■ **Zitierter Textauszug**:
_ _ _ _ _ _ _
Heute braut Weber 13000 hl Bier im Jahr. Ein derartiges Wachstum hätte er einst nicht erwartet, sagt er. Nachdem Mitte der 1990er Jahre Hürlimann die Zürcher Brauerei schloss, war «ein Bier für Zürich aus Zürich» eine vakante Nische. Diese Nische hat Weber besetzt. Seine Biere werden in zahlreichen Zürcher Bars und auch in Traditionslokalen wie dem «Zeughauskeller» ausgeschenkt.Turbinenbräu gehört zu den kleineren Brauereien, aber zu denen, die rentabel brauen. Weber hat die drei Standard-Biere Sprint, Rekord und das obergärige Start im Angebot, dazu braut er saisonale Spezialitäten wie Fichtennadelsprossen- oder Hibiskus-Blüten-Bier. «Wir haben eine Narrenfreiheit, weil wir nicht wie die Grossen einen enormen Werbeaufwand betreiben müssen.»
Er mache kaum Werbung für seine Biere. Wenn er einmal einen Anlass wie ein Open-Air-Konzert unterstütze, dann zahle er einen Beitrag, sagt er, aber er wolle nicht überall seine Logos drauf haben. Die Biertrinker würden schon realisieren, dass Turbinenbräu ausgeschenkt wird, glaubt er. Eigentlich, sagt Adrien Weber, schaue er einfach, was die Grossen tun und suche dann einen eigenen Weg.
Kunden sehen Brauerei von innen
Seine Stärke ist zweifellos die Nähe zum Markt, zu den mikrosozialen Milieus, in denen sein Bier getrunken wird. Die Kunden können die Bierharassen gleich in der Brauerei abholen. Das schaffe Bindung zur Marke, sagt Weber. Viele Leute hätten noch nie eine Brauerei von innen gesehen.
_ _ _ _ _ _ _
■ **Aufgabe**: Schreiben Sie die Fortsetzung des Textauszugs über die Zürcher Brauerei Turbinenbräu, beginnend nach seinem letzten Satz. Die anschließende Auflistung stammt aus einer anderen Quelle.

■ **Gesammeltes Material**:
_ _ _ _ _ _ _
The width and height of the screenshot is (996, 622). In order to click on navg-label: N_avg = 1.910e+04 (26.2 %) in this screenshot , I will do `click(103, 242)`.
_ _ _ _ _ _ _
■ **Erwartete Lösung**:
Während der anstehenden Fussball-Europameisterschaft wird Turbinenbräu deutlich mehr Bier ausschenken, aber Weber will sich nicht an diesen Anlass anbiedern. Dafür wird sein Bier an den Spielen des Zürcher Erstligisten YF Juventus ausgeschenkt – oftmals von Weber selbst.
Turbinenbräu trinkt man inzwischen auch in Basel, Bern und Genf. Mit Ländlichem und Folkloristischem will Adrien Weber sein Bier nicht identifizieren. Es gibt auch keine Hopfenblüten und Schlösschen auf dem Etikett. Die Identifikation funktioniere über das Urbane, sagt Adrien Weber. Dank dieses Images ist er überhaupt in den Genfer Markt hineingekommen, wo er nun 15% seiner Umsätze macht.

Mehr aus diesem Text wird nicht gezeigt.